ここは、ヨドバシカメラ新宿西口本店(東京都新宿区)に12月14日にオープンした「ヨドバシ酒店」。ヨドバシは12月13日から通販サイト「ヨドバシ・ドット・コム」で約7000アイテムの酒類販売を開始したのにあわせ、同店をオープンした。
酒類を販売していない家電量販店もあるなかで、なぜ店員は「最後発」という言葉を使ったのだろうか。ヨドバシ同様、都心部に出店している競合チェーンにはヤマダ電機やビックカメラがあり、いずれも店舗や通販サイトで酒類を販売している。冒頭の発言をした店員の頭の中には、酒類販売で大きくリードするビックの存在があるとみられる。
品ぞろえの拡充はこれから
オープン初日、記者はヨドバシ酒店を訪問してみた。店舗の1階では店員が寒空の下「ヨドバシ酒店、でっかくオープン!」と書かれた看板を持ち、呼び込みを続けていた。
店舗の中には、ビール、缶チューハイ、日本酒、焼酎、ウイスキー、ワインなどが所狭しと並んでいる。売り場面積は約68坪(約220平方メートル)で、取り扱いアイテム数は約1500だという。
店舗をまわってみると、コルク抜き、すず製のぐい飲み、ワイングラスといったお酒を楽しむための関連商品が充実していることが分かった。

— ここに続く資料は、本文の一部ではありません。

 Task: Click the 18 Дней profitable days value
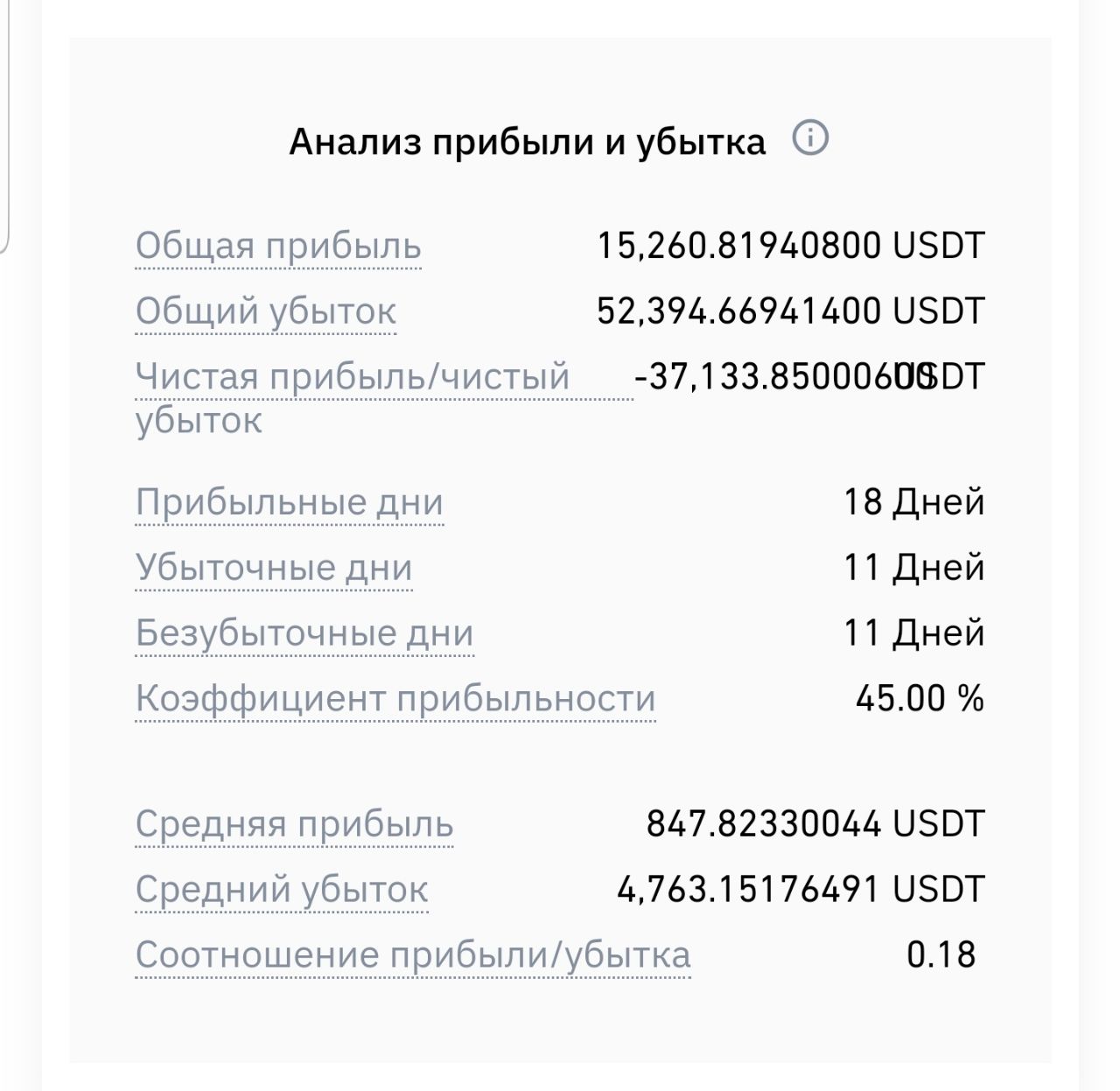[x=914, y=502]
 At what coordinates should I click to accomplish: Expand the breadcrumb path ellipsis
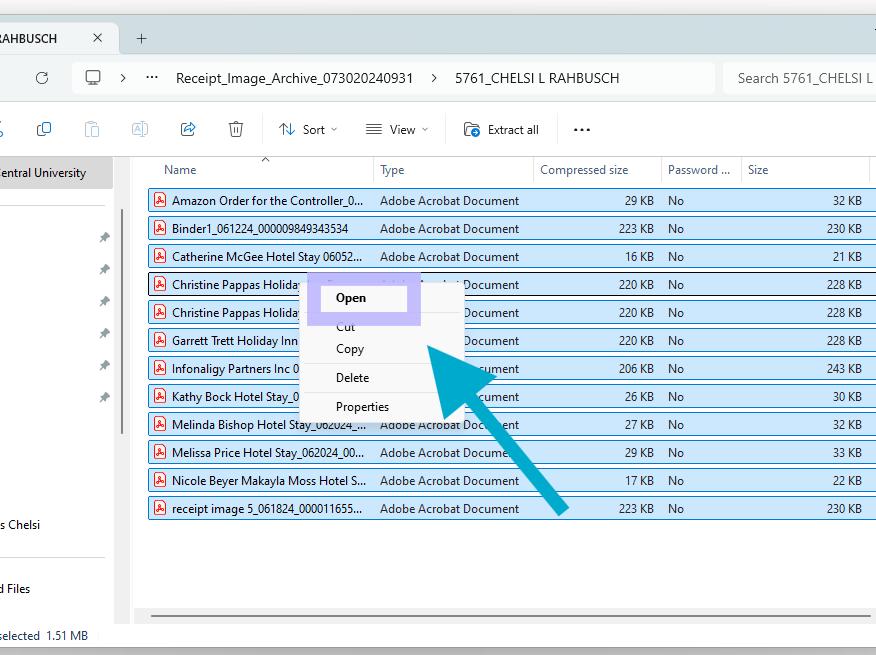tap(152, 78)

価格帯も1000円未満から数千円のものまで幅広い。また、家電量販店らしく数万円〜40万円のワインセラーをそろえたコーナーもあった。
「いいちこ」や「サントリー 角瓶」といったように、スーパーやコンビニでも買えるような低価格帯の商品だけでなく、720ミリリットル入りの瓶に入った4000円程度のやや高級な焼酎や1本7万円以上するワインなども陳列されていた。